__TASK DETAILS__. Where the string "dialog" occurs in a line of the data below, that line should be copied.

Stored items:
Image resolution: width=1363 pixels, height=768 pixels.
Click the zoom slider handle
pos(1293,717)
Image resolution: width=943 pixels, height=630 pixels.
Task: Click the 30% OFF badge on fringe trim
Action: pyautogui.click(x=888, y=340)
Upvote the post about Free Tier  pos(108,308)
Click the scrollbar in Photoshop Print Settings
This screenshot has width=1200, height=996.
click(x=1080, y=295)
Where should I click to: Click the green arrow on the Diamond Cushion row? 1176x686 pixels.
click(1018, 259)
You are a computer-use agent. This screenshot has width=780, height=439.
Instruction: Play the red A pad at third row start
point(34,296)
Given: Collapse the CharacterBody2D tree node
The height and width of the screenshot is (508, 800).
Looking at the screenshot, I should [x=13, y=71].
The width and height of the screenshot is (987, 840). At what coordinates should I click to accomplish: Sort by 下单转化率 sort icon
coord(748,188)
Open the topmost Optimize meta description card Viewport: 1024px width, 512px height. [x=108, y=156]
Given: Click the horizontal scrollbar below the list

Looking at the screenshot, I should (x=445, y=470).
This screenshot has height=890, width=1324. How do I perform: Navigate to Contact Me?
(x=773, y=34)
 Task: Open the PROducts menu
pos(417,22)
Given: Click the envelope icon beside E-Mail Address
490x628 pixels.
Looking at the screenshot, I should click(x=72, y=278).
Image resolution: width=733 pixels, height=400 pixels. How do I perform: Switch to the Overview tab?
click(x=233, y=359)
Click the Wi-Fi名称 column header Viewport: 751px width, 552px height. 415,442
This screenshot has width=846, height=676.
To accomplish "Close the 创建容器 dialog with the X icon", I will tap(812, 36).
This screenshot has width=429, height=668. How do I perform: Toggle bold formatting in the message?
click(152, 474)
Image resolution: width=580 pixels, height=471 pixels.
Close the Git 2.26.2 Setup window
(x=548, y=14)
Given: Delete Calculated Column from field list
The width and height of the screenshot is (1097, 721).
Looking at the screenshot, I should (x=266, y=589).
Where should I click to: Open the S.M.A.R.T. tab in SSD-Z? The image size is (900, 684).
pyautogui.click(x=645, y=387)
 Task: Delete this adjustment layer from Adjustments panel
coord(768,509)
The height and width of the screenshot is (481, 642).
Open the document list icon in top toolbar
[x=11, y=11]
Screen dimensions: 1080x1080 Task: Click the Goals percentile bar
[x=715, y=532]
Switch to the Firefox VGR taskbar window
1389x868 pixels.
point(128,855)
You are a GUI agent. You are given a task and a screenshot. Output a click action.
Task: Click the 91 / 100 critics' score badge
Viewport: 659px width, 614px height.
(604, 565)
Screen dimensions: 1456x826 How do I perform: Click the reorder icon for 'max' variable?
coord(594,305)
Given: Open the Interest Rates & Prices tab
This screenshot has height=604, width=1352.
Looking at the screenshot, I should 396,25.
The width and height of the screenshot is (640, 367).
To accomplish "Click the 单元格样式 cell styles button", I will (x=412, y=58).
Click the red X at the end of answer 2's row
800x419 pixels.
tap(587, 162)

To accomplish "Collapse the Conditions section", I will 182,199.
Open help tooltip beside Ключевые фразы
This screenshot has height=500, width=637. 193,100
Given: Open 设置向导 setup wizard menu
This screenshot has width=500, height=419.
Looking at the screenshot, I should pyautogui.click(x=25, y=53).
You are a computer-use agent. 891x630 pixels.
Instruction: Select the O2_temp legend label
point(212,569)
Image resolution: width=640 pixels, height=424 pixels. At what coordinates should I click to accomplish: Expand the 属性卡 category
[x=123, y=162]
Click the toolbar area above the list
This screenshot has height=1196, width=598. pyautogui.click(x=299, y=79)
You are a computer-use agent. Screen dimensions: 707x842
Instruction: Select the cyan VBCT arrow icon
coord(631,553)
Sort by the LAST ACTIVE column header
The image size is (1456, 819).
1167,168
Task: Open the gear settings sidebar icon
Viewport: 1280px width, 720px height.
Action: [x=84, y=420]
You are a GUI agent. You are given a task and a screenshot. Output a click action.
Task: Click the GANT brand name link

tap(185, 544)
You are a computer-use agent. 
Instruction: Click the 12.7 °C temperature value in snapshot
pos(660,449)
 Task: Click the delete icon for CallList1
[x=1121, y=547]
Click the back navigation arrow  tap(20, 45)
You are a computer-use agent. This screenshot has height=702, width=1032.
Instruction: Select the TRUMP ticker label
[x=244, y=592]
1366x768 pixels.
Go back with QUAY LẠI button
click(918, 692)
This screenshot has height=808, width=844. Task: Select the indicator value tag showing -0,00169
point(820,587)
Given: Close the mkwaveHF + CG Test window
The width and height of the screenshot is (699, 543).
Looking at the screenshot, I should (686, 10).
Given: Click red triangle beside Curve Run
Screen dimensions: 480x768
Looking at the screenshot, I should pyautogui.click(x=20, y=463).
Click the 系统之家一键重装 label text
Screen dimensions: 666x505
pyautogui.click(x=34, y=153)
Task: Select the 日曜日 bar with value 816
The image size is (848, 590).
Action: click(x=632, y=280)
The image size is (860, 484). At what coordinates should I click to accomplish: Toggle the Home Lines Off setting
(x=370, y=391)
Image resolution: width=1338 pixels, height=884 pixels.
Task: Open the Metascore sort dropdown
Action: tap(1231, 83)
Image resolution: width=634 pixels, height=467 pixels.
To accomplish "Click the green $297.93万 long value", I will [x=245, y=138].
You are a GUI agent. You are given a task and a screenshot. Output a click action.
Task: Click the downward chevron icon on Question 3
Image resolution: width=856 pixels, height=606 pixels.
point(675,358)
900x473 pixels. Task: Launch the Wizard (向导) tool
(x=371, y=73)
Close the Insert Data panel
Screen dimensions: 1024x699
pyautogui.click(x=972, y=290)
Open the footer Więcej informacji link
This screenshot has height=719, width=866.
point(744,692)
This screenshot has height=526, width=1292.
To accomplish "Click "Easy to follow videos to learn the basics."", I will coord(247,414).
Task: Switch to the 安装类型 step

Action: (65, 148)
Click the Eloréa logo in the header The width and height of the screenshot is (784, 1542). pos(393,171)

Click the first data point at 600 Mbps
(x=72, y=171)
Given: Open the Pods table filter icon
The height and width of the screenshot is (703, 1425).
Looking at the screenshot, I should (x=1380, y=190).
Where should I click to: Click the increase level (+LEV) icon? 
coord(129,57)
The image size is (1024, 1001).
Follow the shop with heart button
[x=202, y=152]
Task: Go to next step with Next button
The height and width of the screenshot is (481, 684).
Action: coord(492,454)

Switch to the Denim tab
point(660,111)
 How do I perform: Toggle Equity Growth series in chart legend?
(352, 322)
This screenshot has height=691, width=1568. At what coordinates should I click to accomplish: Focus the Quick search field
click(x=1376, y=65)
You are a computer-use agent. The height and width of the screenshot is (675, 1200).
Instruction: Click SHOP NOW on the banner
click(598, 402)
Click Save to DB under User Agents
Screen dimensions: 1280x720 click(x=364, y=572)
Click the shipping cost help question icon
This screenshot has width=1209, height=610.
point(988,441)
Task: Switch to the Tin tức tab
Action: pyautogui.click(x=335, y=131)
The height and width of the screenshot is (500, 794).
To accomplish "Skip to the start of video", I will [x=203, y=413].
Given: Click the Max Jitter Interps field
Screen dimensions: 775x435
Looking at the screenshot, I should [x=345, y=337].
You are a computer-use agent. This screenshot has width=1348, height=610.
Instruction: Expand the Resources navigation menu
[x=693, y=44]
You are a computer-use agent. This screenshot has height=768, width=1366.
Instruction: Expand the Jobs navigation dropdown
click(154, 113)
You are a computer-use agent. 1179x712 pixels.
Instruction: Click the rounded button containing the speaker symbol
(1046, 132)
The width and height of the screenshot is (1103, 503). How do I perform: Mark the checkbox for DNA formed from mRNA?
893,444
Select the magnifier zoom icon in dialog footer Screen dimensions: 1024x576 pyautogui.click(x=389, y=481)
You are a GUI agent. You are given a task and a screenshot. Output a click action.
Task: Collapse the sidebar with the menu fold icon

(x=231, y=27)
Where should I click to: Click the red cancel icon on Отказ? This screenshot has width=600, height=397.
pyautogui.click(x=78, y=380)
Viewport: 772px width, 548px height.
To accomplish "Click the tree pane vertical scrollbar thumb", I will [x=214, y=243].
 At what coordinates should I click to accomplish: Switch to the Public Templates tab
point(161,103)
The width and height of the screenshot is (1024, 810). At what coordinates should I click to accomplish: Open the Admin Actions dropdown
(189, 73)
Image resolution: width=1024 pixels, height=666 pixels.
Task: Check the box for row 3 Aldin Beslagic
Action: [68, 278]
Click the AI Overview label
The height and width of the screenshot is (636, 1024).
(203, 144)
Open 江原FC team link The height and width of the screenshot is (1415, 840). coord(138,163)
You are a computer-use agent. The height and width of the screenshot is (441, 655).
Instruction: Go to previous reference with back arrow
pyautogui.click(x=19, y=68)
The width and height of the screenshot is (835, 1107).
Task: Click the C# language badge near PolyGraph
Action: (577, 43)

__COMPLETED EXERCISE__.
To accomplish "Close the 创建容器 dialog with the X icon", I will tap(812, 36).
Select the magnifier zoom icon in dialog footer Screen dimensions: 1024x576 pyautogui.click(x=389, y=481)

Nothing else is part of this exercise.